▶ **Task objective**
Your answer should consist only of the lines below from the one with "This screenshot has height=397, width=731." through the one with "Screen dimensions: 501x526", copied exactly.

╭─ Records for the exercise

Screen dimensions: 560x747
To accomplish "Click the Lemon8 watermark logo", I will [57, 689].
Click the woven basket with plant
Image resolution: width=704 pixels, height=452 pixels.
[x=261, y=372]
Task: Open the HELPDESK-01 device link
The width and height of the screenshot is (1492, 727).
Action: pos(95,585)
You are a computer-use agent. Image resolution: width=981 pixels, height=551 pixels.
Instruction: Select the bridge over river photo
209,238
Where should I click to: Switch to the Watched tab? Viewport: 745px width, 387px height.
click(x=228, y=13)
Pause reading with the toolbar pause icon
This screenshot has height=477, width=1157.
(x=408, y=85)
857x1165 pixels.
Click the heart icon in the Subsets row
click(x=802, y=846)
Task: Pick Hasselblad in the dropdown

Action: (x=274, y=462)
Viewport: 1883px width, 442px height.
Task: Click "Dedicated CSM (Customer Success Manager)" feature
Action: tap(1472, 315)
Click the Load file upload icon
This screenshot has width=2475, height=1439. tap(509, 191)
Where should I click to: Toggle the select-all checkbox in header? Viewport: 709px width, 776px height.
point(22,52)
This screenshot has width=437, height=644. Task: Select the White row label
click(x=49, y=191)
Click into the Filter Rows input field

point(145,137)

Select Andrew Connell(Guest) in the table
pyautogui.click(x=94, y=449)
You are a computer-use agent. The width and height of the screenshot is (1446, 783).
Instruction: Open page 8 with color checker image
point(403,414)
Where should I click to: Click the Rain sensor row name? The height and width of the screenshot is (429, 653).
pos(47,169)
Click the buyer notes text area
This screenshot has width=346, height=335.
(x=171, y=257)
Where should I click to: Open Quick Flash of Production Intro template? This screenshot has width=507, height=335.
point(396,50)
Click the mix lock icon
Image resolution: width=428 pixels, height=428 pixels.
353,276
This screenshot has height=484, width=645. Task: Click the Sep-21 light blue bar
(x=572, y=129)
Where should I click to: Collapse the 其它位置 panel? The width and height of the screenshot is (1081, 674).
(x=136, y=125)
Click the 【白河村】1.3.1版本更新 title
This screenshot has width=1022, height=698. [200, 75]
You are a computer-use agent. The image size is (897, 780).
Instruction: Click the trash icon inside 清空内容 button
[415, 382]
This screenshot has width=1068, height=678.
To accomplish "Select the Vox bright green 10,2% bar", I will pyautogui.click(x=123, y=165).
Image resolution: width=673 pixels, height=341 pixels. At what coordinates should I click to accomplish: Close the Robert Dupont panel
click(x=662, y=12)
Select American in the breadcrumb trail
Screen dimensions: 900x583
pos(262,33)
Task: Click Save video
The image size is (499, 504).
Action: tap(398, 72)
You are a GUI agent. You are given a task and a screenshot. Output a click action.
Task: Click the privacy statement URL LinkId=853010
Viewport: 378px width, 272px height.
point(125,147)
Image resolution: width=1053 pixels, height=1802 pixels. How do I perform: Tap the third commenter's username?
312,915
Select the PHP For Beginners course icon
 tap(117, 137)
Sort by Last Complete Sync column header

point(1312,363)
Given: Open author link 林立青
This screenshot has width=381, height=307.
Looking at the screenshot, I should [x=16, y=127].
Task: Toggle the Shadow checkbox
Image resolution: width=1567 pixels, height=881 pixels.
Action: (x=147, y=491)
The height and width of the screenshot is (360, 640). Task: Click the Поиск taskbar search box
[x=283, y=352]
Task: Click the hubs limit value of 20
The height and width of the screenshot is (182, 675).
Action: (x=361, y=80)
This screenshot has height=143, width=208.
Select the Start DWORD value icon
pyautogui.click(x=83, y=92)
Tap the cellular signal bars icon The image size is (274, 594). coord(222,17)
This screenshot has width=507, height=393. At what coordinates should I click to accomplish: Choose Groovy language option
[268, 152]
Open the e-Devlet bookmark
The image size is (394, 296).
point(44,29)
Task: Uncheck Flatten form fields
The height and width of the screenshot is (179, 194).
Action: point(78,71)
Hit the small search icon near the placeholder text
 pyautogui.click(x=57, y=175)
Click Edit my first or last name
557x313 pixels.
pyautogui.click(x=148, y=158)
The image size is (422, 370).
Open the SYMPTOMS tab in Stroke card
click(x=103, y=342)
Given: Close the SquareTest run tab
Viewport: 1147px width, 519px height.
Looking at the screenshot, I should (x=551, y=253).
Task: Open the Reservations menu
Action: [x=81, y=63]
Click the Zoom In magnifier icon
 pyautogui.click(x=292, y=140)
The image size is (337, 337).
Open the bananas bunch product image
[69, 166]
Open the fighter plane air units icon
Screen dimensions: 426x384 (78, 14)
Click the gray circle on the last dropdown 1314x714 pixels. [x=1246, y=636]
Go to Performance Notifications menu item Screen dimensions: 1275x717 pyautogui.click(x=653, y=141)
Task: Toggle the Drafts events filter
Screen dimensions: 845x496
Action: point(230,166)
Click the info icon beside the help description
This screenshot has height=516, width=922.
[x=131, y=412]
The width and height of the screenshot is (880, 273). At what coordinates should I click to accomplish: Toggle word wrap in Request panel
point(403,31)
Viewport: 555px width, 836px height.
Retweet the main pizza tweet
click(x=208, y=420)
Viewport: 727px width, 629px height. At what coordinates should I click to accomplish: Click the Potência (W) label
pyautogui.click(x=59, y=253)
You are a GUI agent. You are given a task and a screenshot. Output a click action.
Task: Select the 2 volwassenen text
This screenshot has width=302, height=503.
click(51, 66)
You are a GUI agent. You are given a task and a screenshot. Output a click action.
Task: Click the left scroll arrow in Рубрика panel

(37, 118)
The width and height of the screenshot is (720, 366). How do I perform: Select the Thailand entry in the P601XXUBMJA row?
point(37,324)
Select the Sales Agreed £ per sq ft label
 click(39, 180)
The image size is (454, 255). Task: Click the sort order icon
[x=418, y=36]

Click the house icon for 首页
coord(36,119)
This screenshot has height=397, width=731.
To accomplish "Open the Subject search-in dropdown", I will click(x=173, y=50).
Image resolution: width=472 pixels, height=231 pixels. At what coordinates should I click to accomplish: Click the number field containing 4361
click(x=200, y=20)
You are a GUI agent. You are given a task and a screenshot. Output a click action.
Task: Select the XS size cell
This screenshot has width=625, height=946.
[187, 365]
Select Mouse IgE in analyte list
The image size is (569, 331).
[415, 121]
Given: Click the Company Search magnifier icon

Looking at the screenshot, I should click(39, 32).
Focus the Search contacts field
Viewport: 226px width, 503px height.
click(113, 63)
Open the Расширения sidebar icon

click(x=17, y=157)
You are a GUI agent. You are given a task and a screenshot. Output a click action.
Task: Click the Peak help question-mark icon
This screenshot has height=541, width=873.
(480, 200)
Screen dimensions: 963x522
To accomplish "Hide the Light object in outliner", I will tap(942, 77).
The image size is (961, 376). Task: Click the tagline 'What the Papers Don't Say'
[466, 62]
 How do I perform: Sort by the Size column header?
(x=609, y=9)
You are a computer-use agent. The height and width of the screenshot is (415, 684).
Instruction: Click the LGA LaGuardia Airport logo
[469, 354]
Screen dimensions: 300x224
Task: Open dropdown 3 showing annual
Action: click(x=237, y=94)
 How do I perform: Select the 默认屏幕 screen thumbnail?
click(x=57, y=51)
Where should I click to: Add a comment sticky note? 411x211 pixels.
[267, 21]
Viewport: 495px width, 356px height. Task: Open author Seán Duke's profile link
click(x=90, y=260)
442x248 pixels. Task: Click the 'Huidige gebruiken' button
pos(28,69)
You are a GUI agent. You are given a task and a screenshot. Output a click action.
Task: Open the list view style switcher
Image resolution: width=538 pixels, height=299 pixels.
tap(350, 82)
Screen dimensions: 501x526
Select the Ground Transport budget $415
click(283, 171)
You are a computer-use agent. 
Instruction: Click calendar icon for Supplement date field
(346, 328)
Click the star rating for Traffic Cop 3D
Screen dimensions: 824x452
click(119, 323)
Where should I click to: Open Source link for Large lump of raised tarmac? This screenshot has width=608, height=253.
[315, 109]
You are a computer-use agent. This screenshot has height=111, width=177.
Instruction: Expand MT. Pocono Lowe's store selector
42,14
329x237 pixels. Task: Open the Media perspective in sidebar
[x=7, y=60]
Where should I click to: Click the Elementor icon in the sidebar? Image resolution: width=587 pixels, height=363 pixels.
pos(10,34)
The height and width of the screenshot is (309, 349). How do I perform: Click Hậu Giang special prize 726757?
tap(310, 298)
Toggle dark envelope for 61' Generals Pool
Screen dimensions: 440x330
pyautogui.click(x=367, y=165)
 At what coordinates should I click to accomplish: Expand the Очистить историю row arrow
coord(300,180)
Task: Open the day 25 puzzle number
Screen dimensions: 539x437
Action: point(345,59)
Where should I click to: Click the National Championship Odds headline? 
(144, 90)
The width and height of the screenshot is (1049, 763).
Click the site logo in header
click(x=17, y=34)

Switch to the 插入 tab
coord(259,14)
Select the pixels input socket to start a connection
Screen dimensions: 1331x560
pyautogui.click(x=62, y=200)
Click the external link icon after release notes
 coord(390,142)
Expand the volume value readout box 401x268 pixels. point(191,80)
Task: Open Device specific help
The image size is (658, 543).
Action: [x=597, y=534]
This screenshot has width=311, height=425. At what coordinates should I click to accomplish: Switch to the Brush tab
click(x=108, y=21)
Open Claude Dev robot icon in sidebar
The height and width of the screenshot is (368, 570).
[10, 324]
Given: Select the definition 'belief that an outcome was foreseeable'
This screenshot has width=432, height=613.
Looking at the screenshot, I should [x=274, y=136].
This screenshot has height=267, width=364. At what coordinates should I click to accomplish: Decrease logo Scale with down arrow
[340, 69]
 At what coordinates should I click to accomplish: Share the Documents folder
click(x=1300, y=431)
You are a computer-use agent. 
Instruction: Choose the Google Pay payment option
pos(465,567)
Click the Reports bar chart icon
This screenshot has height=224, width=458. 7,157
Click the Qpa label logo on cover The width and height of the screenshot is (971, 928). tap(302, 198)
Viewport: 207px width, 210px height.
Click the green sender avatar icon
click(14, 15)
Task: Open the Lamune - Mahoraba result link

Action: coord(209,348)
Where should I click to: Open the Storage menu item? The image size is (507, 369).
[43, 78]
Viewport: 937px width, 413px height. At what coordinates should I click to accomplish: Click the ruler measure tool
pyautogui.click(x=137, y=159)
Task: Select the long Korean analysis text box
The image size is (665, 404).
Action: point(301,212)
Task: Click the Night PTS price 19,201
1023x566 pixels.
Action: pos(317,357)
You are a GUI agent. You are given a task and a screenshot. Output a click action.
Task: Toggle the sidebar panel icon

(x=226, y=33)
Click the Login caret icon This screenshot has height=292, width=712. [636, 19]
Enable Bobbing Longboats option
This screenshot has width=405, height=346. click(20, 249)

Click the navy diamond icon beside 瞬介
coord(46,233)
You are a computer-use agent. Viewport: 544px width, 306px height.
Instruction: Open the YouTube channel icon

╰─

▶ **Response area**
This screenshot has height=397, width=731.
To accomplish "Open the Subject search-in dropdown", I will click(x=173, y=50).
Image resolution: width=472 pixels, height=231 pixels. At what coordinates should I click to accomplish: Click the number field containing 4361
click(x=200, y=20)
You are a GUI agent. You are given a task and a screenshot. Output a click action.
Task: Select the XS size cell
This screenshot has width=625, height=946.
[187, 365]
Select Mouse IgE in analyte list
The image size is (569, 331).
[415, 121]
Given: Click the Company Search magnifier icon

Looking at the screenshot, I should click(39, 32).
Focus the Search contacts field
Viewport: 226px width, 503px height.
click(113, 63)
Open the Расширения sidebar icon

click(x=17, y=157)
You are a GUI agent. You are given a task and a screenshot. Output a click action.
Task: Click the Peak help question-mark icon
This screenshot has height=541, width=873.
(480, 200)
Screen dimensions: 963x522
To accomplish "Hide the Light object in outliner", I will tap(942, 77).
The image size is (961, 376). Task: Click the tagline 'What the Papers Don't Say'
[466, 62]
 How do I perform: Sort by the Size column header?
(x=609, y=9)
You are a computer-use agent. The height and width of the screenshot is (415, 684).
Instruction: Click the LGA LaGuardia Airport logo
[469, 354]
Screen dimensions: 300x224
Task: Open dropdown 3 showing annual
Action: click(x=237, y=94)
 How do I perform: Select the 默认屏幕 screen thumbnail?
click(x=57, y=51)
Where should I click to: Add a comment sticky note? 411x211 pixels.
[267, 21]
Viewport: 495px width, 356px height. Task: Open author Seán Duke's profile link
click(x=90, y=260)
442x248 pixels. Task: Click the 'Huidige gebruiken' button
pos(28,69)
You are a GUI agent. You are given a task and a screenshot. Output a click action.
Task: Open the list view style switcher
Image resolution: width=538 pixels, height=299 pixels.
tap(350, 82)
Screen dimensions: 501x526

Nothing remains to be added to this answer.